Motif mencari rente dari praktik pemberian izin telah mengalahkan tujuan pengelolaan sumberdaya alam yang berkelanjutan.

Lanjut Hendra, di beberapa kabupaten, pemberian izin marak mendekati masa pilkada dan tahun politik untuk membiayai agenda politik bupati dan para kroninya.

Meskipun masih ada faktor lain yang mempengaruhi terjadinya deforestasi, namun tidak bisa dipungkiri bahwa kelemahan tata kelola hutan turut adil dalam mempercepat kehancuran sumber daya hutan.

Masyarakat mengharapkan pentingnya informaai peta untuk Perencanaan Tata Ruang dan Tata Kelola Hutan Kab. Katingan

Perencanaan tata ruang bergantung pada peta untuk memberikan informasi tentang tutupan hutan, jenis tanah dan kepemilikan batas.

Pemetaan lahan untuk tujuan perencanaan tata ruang harus melibatkan dua hal yaitu: masalah teknis (deliniasi jenis tanah /kondisi, mengukur, dan menandai) dan masalah sosial (yaitu konsultasi dengan orang-orang lokal, kepemilikan rekaman dan klaim akses).

Ikut Bagaimana Tata Kelola Hutan Harusnya Dilakukan?
Tata kelola hutan dan lahan mengacu pada proses, mekanisme, aturan dan lembaga untuk memutuskan bagaimana lahan dan hutan yang dikelola.

Mekanisme tata kelola dapat bersifat top-down, hukum formal, kebijakan, atau program pemerintah untuk mengatur pemanfaatan lahan dan hutan.

Atau sebaliknya bottom-up, seperti yang dilakukan oleh masyarakat atau skema pemantauan informal yang menentukan bagaimana hutan, tanah dan sumber daya alam dimanfaatkan.

Pemangku kepentingan yang terlibat dalam proses ini adalah pemerintah, masyarakat lokal, adat (adat) kelompok, organisasi non-pemerintah, dan sektor swasta.

Sistem tata kelola hutan dan lahan di Indonesia saat ini mengalokasikan berbagai tanggung jawab kabupaten, provinsi dan pemerintah nasional untuk aspek perencanaan tata ruang.

Kemudian, konsesi lahan (misalnya untuk kegiatan penebangan dan pertambangan, dan kelapa sawit dan hutan tanaman), perlindungan lingkungan, dan anggaran untuk pengelolaan lingkungan.
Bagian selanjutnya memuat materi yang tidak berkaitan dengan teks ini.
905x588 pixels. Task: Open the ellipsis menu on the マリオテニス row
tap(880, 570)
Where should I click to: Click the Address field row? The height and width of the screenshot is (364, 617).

Kelemahan tata kelola hutan dalam banyak kasus adalah penegakan hukum yang lemah, termasuk terjadinya tumpang tindih atau ketidakjelasan aturan yang ada, kemampuan teknis dan peta yang akurat, kepemilikan lahan yang tidak jelas, kurangnya transparansi dan partisipasi publik dan korupsi.

Hendra menjelaskan, terkait aspek yang harus diperbaiki dalam mendukung tata kelola hutan yang baik mencakup aspek-aspek sebagai berikut:

Perencanaan Tata Ruang

Perencanaan tata ruang melibatkan mengalokasikan lahan Indonesia menjadi wilayah yang ditetapkan untuk perlindungan dan untuk pembangunan.

Sebagai contoh keputusan lahan mana yang akan digunakan untuk perkebunan sawit atau lahan mana yang akan menjadi hutan tanaman harus didasarkan pada alokasi tersebut.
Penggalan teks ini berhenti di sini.